=== TASK PROMPT ===
Could you print exactly the lines of the listing below, starting at the line that has "You are a GUI agent. The screenshot is 390×971." and ending at the line that has "Accéder à Digiposte (195, 722)", and only those lines?
***** DATA TO USE *****
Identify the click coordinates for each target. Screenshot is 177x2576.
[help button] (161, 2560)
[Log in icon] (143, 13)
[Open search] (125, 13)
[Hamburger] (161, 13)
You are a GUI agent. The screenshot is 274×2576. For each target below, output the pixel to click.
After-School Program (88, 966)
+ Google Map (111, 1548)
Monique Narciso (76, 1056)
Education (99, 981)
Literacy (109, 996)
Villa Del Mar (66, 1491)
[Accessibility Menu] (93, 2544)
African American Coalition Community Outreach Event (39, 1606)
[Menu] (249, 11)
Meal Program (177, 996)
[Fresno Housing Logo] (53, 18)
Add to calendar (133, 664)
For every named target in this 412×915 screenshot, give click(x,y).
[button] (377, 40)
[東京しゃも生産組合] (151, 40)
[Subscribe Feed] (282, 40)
*****
***** DATA TO USE *****
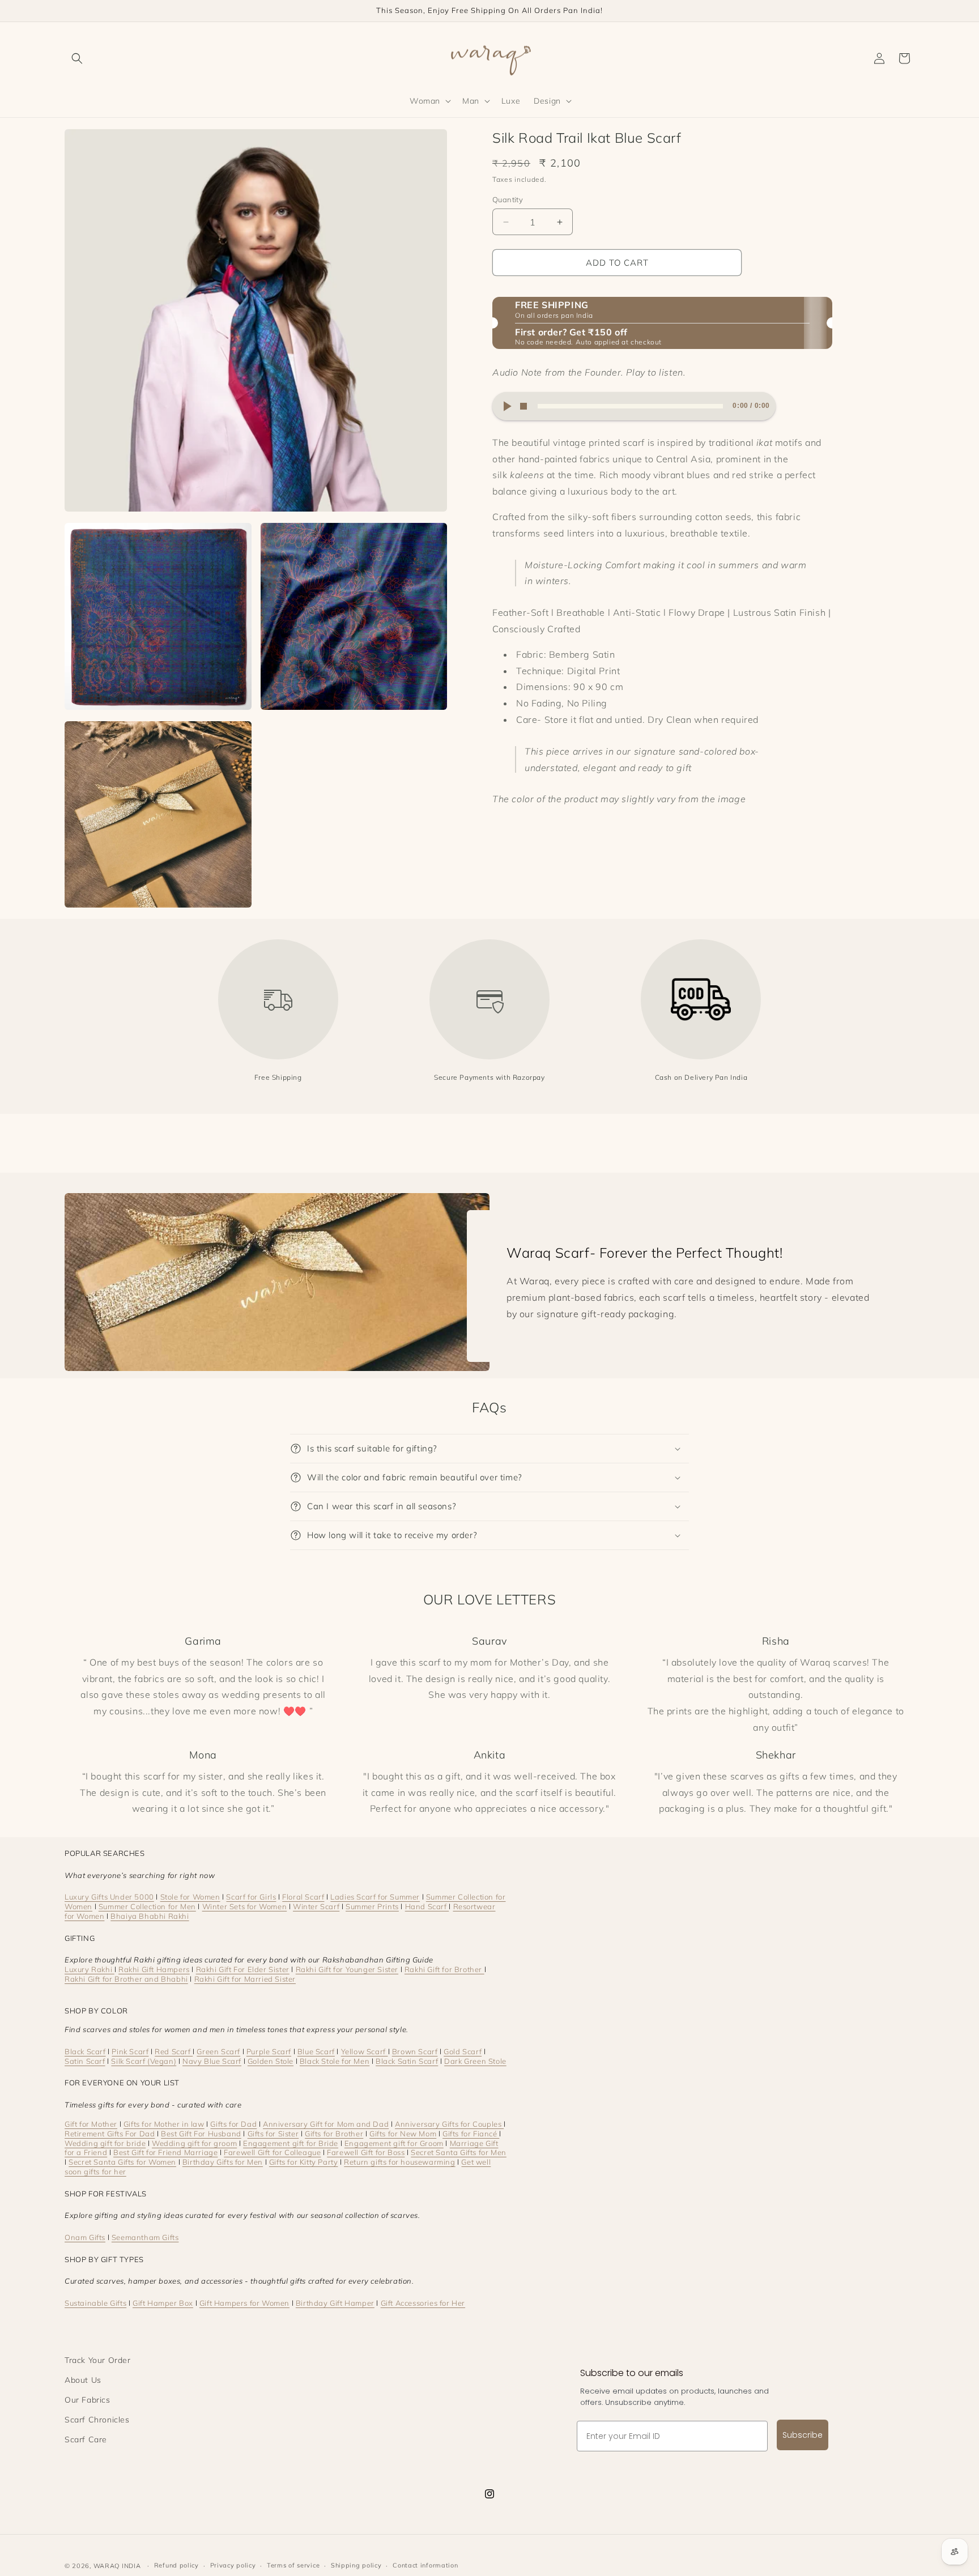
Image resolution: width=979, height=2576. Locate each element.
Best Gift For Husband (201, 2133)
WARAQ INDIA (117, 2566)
*****
***** DATA TO USE *****
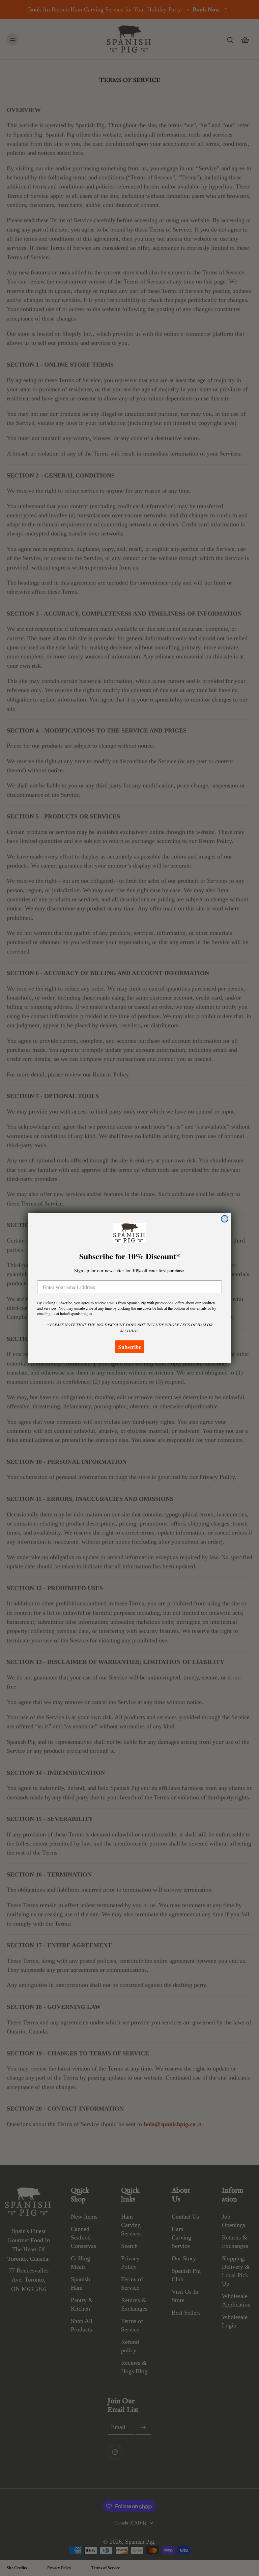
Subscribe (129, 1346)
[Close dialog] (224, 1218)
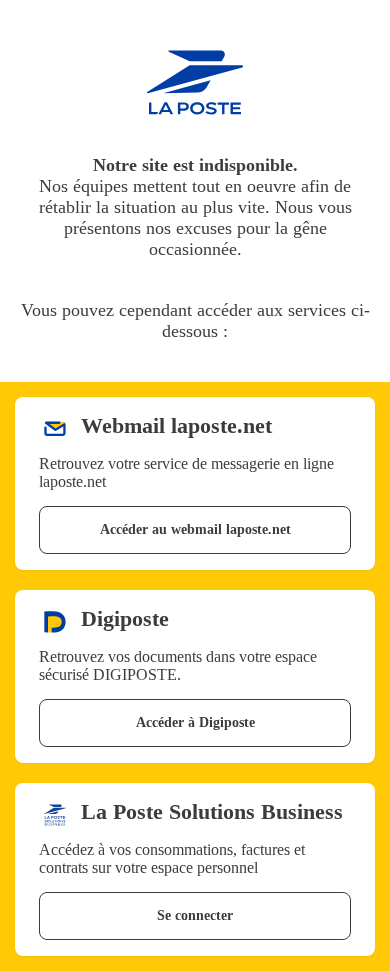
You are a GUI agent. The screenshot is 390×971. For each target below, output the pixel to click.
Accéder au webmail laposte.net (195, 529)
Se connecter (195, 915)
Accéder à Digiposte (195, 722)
*****
=== YOUR RESPONSE ===
You are a GUI agent. The screenshot is 390×971. For each target below, output the pixel to click.
Accéder au webmail laposte.net (195, 529)
Se connecter (195, 915)
Accéder à Digiposte (195, 722)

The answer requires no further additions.